6 de agosto de 2009

Verano de 1176

Un grupo de gaviotas chillaba animadamente ante la llegada de un nutrido grupo de barcos mercantes. Estos siempre representaban una abundante fuente de comida para esos pájaros carroñeros que tanto abundaban en las poblaciones humanas costeras.

Roger sonrió ante el grito de esas aves mientras una suave brisa marina le acariciaba el pelo largo. Todo era tan diferente de casa. De ese pequeño valle en el que había crecido y que ahora quedaba tan, tan lejos.

Hacía ya más de un año que había abandonado su hogar en los Pirineos y en todo este tiempo, el mundo había crecido enormemente. No, se obligó a pensar, el mundo no ha crecido, siempre ha sido igua de grande es sólo que ahora sé más cosas de él.
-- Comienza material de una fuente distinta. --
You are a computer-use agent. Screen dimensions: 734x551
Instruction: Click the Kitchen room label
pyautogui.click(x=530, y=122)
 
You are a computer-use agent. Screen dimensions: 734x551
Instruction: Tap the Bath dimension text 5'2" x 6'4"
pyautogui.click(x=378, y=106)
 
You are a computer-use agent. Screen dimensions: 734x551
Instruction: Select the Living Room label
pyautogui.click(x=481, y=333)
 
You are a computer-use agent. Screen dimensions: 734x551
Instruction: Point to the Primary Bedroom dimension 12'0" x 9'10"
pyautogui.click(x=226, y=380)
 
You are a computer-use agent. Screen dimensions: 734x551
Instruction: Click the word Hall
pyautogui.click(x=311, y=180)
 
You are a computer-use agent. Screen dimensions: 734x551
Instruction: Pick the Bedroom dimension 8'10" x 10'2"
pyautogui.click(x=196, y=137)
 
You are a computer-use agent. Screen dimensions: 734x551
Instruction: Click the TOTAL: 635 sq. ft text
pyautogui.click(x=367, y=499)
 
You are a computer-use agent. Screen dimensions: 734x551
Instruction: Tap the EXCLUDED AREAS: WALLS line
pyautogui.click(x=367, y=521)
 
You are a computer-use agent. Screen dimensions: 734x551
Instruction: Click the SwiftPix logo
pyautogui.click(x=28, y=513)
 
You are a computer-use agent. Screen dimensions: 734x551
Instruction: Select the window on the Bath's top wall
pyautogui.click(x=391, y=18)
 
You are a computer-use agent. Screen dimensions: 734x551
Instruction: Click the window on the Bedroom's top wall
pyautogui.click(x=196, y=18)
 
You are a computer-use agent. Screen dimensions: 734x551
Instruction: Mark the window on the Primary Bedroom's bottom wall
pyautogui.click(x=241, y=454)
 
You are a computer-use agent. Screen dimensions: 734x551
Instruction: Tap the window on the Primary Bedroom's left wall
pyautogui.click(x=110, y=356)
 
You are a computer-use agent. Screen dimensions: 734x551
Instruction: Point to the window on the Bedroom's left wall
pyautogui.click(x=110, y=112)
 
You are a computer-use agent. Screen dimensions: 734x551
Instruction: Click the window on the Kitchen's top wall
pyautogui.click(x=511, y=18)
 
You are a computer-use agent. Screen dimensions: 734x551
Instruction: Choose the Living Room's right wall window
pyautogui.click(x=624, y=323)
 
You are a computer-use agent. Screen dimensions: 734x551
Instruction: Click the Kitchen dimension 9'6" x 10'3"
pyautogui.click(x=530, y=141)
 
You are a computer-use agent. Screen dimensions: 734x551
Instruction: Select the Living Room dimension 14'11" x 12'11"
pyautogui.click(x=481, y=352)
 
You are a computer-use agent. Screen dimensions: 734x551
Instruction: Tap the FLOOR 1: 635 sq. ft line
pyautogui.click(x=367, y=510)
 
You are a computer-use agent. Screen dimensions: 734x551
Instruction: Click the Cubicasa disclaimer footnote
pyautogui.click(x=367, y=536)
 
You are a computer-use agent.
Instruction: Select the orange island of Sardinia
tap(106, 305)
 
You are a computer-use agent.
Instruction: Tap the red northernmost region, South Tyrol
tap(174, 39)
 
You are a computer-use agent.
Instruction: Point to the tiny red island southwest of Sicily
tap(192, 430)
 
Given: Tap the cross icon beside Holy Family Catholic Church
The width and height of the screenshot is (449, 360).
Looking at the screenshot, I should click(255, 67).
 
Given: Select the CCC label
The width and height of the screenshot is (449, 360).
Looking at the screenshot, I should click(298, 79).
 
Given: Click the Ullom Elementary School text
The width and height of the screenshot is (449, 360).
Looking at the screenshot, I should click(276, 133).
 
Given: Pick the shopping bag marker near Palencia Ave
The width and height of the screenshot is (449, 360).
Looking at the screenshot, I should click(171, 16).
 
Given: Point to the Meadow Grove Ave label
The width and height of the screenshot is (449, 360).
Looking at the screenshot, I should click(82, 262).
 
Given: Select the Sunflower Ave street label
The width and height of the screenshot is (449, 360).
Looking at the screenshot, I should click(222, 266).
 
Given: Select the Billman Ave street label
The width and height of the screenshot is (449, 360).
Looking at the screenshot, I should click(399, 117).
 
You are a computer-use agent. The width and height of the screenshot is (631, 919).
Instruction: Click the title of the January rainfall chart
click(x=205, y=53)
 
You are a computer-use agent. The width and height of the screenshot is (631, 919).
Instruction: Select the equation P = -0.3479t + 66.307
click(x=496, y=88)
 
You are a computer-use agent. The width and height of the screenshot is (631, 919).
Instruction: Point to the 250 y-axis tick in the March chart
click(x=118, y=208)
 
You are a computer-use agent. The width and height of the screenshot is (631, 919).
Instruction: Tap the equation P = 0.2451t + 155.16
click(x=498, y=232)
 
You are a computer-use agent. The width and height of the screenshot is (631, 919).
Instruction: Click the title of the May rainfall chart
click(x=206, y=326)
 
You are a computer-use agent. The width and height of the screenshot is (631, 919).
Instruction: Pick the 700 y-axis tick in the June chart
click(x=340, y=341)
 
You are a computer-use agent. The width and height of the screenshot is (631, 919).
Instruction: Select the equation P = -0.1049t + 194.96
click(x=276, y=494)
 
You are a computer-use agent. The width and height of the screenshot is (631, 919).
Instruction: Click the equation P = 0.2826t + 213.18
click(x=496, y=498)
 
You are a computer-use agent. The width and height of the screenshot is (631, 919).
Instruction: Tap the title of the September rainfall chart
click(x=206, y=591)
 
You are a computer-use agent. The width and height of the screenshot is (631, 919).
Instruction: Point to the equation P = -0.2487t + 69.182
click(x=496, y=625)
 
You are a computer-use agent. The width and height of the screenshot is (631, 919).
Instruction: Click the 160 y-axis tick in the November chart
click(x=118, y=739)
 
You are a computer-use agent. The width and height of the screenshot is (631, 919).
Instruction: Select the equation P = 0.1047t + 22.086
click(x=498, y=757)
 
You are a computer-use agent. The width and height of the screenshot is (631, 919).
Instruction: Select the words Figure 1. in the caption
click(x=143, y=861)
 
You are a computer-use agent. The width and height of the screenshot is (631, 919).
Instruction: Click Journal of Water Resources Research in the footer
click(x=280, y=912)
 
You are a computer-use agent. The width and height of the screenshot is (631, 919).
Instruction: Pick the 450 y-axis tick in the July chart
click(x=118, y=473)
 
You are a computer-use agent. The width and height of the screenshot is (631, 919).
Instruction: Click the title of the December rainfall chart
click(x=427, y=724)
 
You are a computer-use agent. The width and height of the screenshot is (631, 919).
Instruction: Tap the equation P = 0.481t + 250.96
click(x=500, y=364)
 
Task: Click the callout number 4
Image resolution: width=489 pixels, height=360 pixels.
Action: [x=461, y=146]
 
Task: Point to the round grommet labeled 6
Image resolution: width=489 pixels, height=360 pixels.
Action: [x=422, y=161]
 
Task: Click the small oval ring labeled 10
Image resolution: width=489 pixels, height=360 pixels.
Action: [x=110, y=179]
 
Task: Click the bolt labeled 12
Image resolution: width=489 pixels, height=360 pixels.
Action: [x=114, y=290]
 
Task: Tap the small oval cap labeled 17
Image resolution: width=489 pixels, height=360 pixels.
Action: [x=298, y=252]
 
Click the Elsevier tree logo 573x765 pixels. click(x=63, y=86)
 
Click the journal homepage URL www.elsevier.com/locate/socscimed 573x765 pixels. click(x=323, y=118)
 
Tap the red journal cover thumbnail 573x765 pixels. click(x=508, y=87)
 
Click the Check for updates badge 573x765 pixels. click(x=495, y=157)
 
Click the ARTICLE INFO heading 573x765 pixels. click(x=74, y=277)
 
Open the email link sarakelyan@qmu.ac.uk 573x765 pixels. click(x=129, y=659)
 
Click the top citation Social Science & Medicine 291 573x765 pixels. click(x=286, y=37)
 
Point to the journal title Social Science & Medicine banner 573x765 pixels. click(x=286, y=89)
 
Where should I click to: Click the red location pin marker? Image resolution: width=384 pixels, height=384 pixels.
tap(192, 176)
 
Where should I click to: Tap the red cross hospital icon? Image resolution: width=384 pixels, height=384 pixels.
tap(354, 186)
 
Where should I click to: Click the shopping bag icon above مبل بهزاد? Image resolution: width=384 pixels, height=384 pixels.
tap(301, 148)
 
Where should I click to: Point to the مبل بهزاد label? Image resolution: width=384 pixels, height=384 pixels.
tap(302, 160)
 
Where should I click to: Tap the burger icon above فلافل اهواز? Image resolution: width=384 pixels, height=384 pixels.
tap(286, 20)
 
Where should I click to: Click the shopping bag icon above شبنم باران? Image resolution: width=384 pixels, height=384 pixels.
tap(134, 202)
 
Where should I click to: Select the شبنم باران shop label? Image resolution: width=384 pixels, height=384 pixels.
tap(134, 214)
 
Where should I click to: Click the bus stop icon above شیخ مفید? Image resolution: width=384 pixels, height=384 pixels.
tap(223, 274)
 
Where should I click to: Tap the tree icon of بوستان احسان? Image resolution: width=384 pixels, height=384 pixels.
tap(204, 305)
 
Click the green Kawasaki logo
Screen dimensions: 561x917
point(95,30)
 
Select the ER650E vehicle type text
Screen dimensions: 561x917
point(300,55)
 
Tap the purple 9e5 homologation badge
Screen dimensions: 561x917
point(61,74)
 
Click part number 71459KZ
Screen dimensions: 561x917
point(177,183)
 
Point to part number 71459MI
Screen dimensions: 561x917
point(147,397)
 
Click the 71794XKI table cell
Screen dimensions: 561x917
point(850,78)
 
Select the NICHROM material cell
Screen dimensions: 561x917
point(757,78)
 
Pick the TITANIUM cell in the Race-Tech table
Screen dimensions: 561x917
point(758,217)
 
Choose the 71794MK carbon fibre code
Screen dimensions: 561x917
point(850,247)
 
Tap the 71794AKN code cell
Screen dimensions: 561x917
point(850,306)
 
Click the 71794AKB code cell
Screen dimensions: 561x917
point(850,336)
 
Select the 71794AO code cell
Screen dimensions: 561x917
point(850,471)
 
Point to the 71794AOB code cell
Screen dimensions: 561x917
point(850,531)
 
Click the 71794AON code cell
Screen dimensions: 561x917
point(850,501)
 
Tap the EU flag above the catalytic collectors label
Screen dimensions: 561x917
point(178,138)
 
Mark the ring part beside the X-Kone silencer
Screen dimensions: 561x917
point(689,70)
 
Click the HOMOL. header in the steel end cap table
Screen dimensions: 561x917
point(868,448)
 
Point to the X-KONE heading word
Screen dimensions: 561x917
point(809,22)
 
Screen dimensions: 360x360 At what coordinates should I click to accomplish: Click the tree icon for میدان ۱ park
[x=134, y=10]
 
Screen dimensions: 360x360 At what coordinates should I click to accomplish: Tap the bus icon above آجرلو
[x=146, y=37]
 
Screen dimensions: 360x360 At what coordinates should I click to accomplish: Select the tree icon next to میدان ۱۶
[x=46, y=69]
De camino a Marsella se habían cruzado con un grupo de cátaros. Pese a ser cristianos como ellos, veían algunas cuestiones de manera muy diferente a como siempre le habían enseñado. Al principio, a Roger le fue muy sencillo pensar que simplemente estaban equivocados. Al fin y al cabo, los cátaros eran un grupo pequeño que se encontraba sólo al otro lado de los Pirineos y ellos, los verdaderos cristianos estaban por todas partes. A medida que iba avanzando el viaje, empezó a cambiar su punto de vista y se lamentaba de no haber aprovechado la oportunidad de aprender algo más de ellos.

En Marsella en el barco en el que embarcaron viajaban también varias familías judías. Pero, sobre todo, estaba Judith. Una mujer de veinticinco años que se había quedado viuda recientemente y que volvía a Italia con su familía. Todo en su figura era embriagante y sensual y le enseñó a Roger un mundo nuevo de sensaciones y placeres. Ahora, que llegaba finalmente a su meta, todavía podía sentir en sus dedos el recuerdo de la suave piel de la mujer judía.

A su lado el caballero de Montcada desembarcó en el puerto de Paphos y casi por pura inercia Roger le siguió. Que fácil había sido irse de casa de sus padres el año anterior. El mundo era tan pequeño, tan sencillo. Ellos, los cruzados, eran lo buenos y tenían el deber de vencer al perro infiel y recuperar Tierra Santa. Pero ya no lo veía tan claro.

Lo que antes era una simple composición de blanco y negro ahora se había convertido en un matiz de grises. ¿Estaría haciendo lo correcto?

Mientras seguía con el debate interno, Roger Desllor siguió el camino que le llevaría al capítulo de la Orden de los Caballeros del Hospital de San Juan, donde sería ordenado Caballero de Honor y Devoción.